Tales of Aztlan, The Romance of a Hero of our Late Spanish-American War, Incidents of Interest from the Life of a western Pioneer and Other Tales.

by George Hartmann

 A note about this book: A Maid of Yavapai, the final entry in this book, is dedicated to SMH. This refers to Sharlot M. Hall, a famous Arizona settler. The copy of the book that was used to make this etext is dedicated: With my compliments and a Happy Easter, Apr 5th 1942, To Miss Sharlot M. Hall, from The daughter of the Author, Carrie S. Allison, Presented March 31st, 1942, Prescott, Arizona.

1908 Revised edition

Memorial That this volume may serve to keep forever fresh the memory of a hero, Captain William Owen O'Neill, U. S. V., is the fervent wish of The Author.

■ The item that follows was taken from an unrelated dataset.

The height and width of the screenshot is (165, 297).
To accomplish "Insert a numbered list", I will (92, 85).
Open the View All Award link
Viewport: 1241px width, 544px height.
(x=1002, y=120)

A native of Germany, I came to the United States soon after the Civil War, a healthy, strong boy of fifteen years. My destination was a village on the Rio Grande, in New Mexico, where I had relatives. I was expected to arrive at Junction City, in the State of Kansas, on a day of June, 1867, and proceed on my journey with a train of freight wagons over the famous old Santa Fe trail.

Junction City was then the terminal point of a railway system which extended its track westward across the great American plains, over the virgin prairie, the native haunt of the buffalo and fleet-footed antelope, the iron horse trespassing on the hunting ground of the Arapahoe and Comanche Indian tribes. As a mercantile supply depot for New Mexico and Colorado, Junction City was the port from whence a numerous fleet of prairie schooners sailed, laden with the necessities and luxuries of an advancing civilization. But not every sailor reached his destined port, for many were they who were sent by the pirates of the plains over unknown trails, to the shores of the great Beyond, their scalpless bodies left on the prairie, a prey to vultures and coyotes.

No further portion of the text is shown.